富士通におけるAIビジネスの位置付けとは

富士通は2015年11月に「Human Centric AI」と銘打って同社が研究・開発・体系化を進めてきたAI製品を「Zinrai」と名付け、発表した。富士通とAIとはあまり縁がないように思えるが、同社は1980年代から30年以上にわたって同社の研究機関である富士通研究所で人工知能に関する研究開発を進めており、そこから生まれたセンシング技術、知覚・認識(画像処理、音声処理、状況認識など)、知識化(自然言語処理、パターン発見など)、判断・支援といった技術の総称を「Zinrai」とブランド化したものだ。

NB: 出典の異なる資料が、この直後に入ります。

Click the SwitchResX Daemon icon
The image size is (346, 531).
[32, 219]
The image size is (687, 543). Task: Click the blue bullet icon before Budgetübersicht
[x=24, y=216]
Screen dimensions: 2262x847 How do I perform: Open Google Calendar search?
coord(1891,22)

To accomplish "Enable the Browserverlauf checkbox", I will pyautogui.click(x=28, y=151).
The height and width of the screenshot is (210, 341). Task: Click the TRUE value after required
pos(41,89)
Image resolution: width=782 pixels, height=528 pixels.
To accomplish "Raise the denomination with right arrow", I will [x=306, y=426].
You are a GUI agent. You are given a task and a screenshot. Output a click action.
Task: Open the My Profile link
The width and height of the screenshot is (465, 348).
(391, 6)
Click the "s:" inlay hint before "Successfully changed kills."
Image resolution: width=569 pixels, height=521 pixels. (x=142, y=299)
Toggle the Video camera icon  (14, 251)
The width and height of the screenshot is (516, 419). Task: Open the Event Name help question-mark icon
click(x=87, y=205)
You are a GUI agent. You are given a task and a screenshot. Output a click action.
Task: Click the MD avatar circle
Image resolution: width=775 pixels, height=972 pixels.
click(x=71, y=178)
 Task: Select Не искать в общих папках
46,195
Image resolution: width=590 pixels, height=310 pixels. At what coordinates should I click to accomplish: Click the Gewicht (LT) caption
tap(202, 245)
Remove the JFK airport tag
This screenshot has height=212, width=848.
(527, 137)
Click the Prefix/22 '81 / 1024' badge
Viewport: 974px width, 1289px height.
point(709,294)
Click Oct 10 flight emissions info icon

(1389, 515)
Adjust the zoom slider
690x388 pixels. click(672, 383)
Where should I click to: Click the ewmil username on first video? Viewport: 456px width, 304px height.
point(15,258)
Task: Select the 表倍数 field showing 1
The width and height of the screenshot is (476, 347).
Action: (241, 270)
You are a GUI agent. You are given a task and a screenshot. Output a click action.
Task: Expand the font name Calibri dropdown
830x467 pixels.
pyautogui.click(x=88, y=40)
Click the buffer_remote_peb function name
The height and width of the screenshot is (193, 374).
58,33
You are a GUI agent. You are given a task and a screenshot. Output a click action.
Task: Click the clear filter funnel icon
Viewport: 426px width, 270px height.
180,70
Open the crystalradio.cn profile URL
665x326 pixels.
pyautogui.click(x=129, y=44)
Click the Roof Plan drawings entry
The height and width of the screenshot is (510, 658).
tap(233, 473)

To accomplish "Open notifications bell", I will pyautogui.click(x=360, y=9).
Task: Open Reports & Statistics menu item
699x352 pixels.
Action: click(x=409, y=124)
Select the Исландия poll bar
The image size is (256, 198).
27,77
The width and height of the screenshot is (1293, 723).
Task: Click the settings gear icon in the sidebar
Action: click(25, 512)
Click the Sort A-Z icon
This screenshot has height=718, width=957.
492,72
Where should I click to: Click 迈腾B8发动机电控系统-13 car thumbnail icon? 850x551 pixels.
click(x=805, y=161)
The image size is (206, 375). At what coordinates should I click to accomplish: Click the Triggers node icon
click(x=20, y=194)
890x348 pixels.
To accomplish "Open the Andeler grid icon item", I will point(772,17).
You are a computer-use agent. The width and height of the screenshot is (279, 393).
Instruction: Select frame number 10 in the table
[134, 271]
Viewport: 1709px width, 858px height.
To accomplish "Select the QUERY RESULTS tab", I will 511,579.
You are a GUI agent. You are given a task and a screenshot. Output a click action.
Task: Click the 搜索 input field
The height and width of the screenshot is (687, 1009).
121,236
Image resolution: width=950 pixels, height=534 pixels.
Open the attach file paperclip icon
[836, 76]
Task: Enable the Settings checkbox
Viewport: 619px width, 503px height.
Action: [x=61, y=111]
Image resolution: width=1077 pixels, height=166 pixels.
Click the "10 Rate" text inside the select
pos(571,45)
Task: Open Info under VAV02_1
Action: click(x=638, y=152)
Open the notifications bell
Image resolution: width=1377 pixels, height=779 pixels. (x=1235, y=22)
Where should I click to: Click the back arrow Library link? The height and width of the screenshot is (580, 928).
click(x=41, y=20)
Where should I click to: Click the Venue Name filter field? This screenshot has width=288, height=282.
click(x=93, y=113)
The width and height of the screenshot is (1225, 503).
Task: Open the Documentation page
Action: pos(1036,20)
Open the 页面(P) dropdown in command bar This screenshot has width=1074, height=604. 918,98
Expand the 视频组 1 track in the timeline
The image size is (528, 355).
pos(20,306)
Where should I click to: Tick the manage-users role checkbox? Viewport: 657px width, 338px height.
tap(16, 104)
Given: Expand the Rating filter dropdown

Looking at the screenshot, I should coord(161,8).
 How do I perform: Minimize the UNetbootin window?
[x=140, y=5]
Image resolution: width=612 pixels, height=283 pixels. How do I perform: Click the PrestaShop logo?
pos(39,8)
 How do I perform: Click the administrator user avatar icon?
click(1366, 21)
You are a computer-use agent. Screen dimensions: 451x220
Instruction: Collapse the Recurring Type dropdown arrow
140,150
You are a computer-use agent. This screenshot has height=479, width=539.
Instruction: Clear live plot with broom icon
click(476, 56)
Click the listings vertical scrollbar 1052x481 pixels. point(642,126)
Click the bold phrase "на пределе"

富士通は同社の新しいビジネスモデルとして「つながるサービス」を挙げ、AI、IoT、クラウド、セキュリティの各分野への集中投資を行うとしており、Zinraiはこの中核を担う存在となる

販売開始がアナウンスされた5つのサービスは「Zinraiプラットフォームサービス」「Zinraiディープラーニング」「Zinrai活用コンサルティングサービス」「ZInrai導入サービス」「Zinrai運用サービス」の5種類。「Zinraiプラットフォームサービス」はAI機能の中でも特にニーズが高く実用性も高いものをピックアップし、基本API21種、目的別API9種の合計30種を提供するというもの。たとえば画像認識や音声のテキスト化といった機能を素早く使いたい場合には、0から開発せずとも、このプラットフォームサービスを導入すればいいわけだ。

AIを使ったサービスそのものがZinraiプラットフォームサービスとなる。当初は30種類のAPIが提供されるが、これは将来的に拡張される予定

「Zinraiディープラーニング」は、Zinraiプラットフォームサービスの土台となるハードウェアおよびソフトウェア技術の総称で、NVIDIAのTesla P100ベースのハードウェアに、富士通が得意とし、スーパーコンピュータの開発で築き上げてきた並列処理技術をベースとする高速ディープラーニング処理を組み合わせることで、世界最速クラスを謳う学習システムを提供するもの。これと前述したZinraiプラットフォームサービスのAPIを組み合わせて利用するのが基本セットと言っていいだろう。

そしてAIの導入経験が浅い企業などに対し、富士通のAI専任コンサルタントが経営課題やニーズから最適なAI活用シナリオを導き出す「Zinrai活用コンサルティングサービス」、AIシステムの設計および構築を支援する「Zinrai導入サービス」、AI導入後の学習モデルのメンテナンスを行う「Zinrai運用サービス」の3種類が用意される。ソフトウェア開発の基盤からハードウェア、そして実際の運用やメンテナンスまで、幅広いニーズに応えられるのがZinraiの強みと言えるだろう。